▶ _Provided passage_:

== Segment start ==

“I chose this work because it is important for tribal members to still have a voice in protecting our homelands.”
(Editor's Note: Cedar was a law fellow at Earthjustice's Northern Rockies Office from 2018–2019.)
“I avoid using the word ‘fight.’ It is a word that has led to much disharmony in the world.
“I prefer to speak to what I am for: clean air, water, soil, and a safe, survivable world for life. It will take millions — hopefully, a billion — people in the streets around the world to force the policy changes necessary to survive.”
“My friend and I started a march against fossil fuels on Fridays. We are holding meetings and talking about solutions.
“I’ve learned to take action instead of standing back and accepting what the fossil fuel industry wants you to do.”
“To win, we will need every person’s skills and voice. If you find your voice and your story, the movement will grow. We have indigenous knowledge that flows through our veins and gives us wisdom. We have to use this wisdom to protect the environment.”
“We are not reformists. We are in for systems change. As indigenous people, we have to be involved in the decolonization process. This modern world that is part of an industrialized society has systematically removed people from understanding their relationship to the sacredness of Mother Earth.

== Segment end ==

▶ _Data extract_:

== Segment start ==

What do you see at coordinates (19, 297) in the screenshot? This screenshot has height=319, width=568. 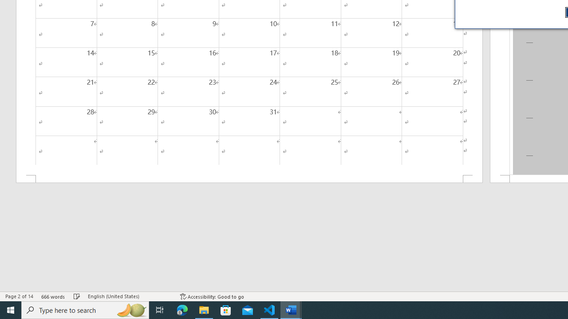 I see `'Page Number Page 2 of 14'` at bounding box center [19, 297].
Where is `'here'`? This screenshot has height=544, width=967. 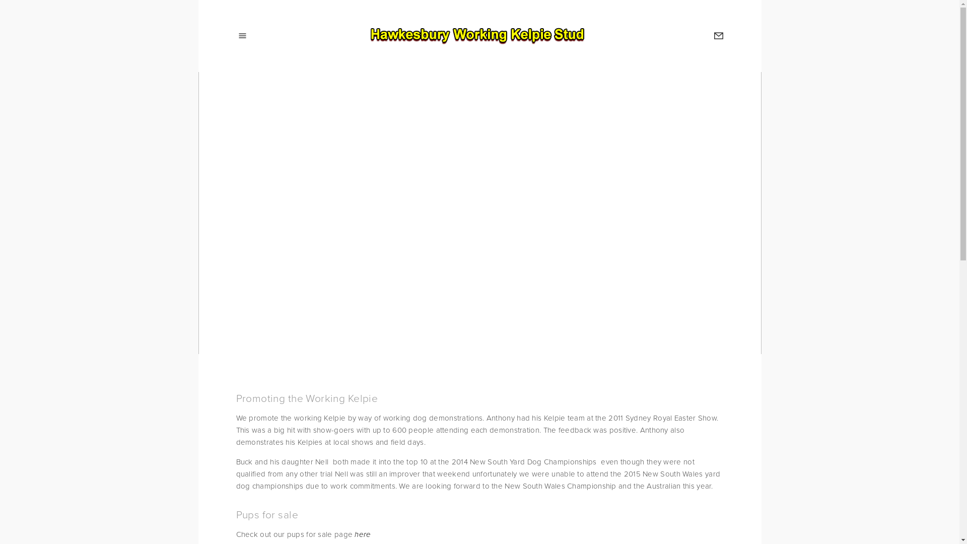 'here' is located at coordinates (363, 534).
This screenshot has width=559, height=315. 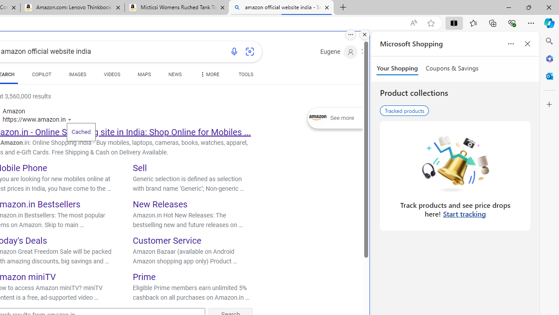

== Segment end ==

▶ _What to do_:
- A) In the statements on protecting the environment, swap "word" for "term" and write out the part between "(Editor's Note: Cedar" and "talking about solutions.", inclusive.
- B) Extend the statements on protecting the environment with further text that picks up after their last sentence.

▶ _Responses to the tasks_:
- A)
(Editor's Note: Cedar was a law fellow at Earthjustice's Northern Rockies Office from 2018–2019.)
“I avoid using the term ‘fight.’ It is a term that has led to much disharmony in the world.
“I prefer to speak to what I am for: clean air, water, soil, and a safe, survivable world for life. It will take millions — hopefully, a billion — people in the streets around the world to force the policy changes necessary to survive.”
“My friend and I started a march against fossil fuels on Fridays. We are holding meetings and talking about solutions.

- B)
“We created a campaign for humanity to recognize Earth jurisprudence, recognize the territorial integrity of Mother Earth and Father Sky. It challenges a system that has been created by industrialized society that looks at nature from a property rights perspective.
“We are recognizing that part of our struggle is fighting a colonial governmental system of laws that grant more rights to corporations than they do to nature. So, if nature is looked at as a property right, then what’s an alternative to that? It’s an alternative that recognizes that Mother Earth is a living spiritual entity, that Mother Earth has a value system that gives life.
“The Rights of Nature says nature is a person and has a soul. It is not a thing to be commoditized. The rivers, the Earth, the trees, the mountains, all life — they have personalities. We have to recognize that.”
“We have future generations who deserve a just and healthy future. It is up to us as Native people to remember our original instruction to protect unci maka (our mother earth) and respect all life. Government does not care what happens to the people who are forced to live with fracking.
“I have learned that if we come together and stand for the people, we can move mountains. It is up to all of us.”
“One of the things I’ve learned is that there is a tremendous amount of technology now that can help us grow and be effective in our movements.
“I’ve been doing this for about 30 years. I was mentored by indigenous women leaders across the country in how to do human rights and social activism work. Before it was old-school — sending smoke signals to get the word out. But now things can move quickly, and people can be involved.
“I’ve learned that there are a lot of really strong, brave people out there in the world. When I see victories from these brave indigenous groups — groups that have sacrificed and lost relatives in their fight — that gives me hope. We have strength in our communities.”
“It gives me hope when the youth speak up with a sea of love in their hearts and wisdom that is so old that is given from creation. Wisdom and indigenous knowledge have been passed through generations and will be passed on through me. So, support the youth — they are the future.”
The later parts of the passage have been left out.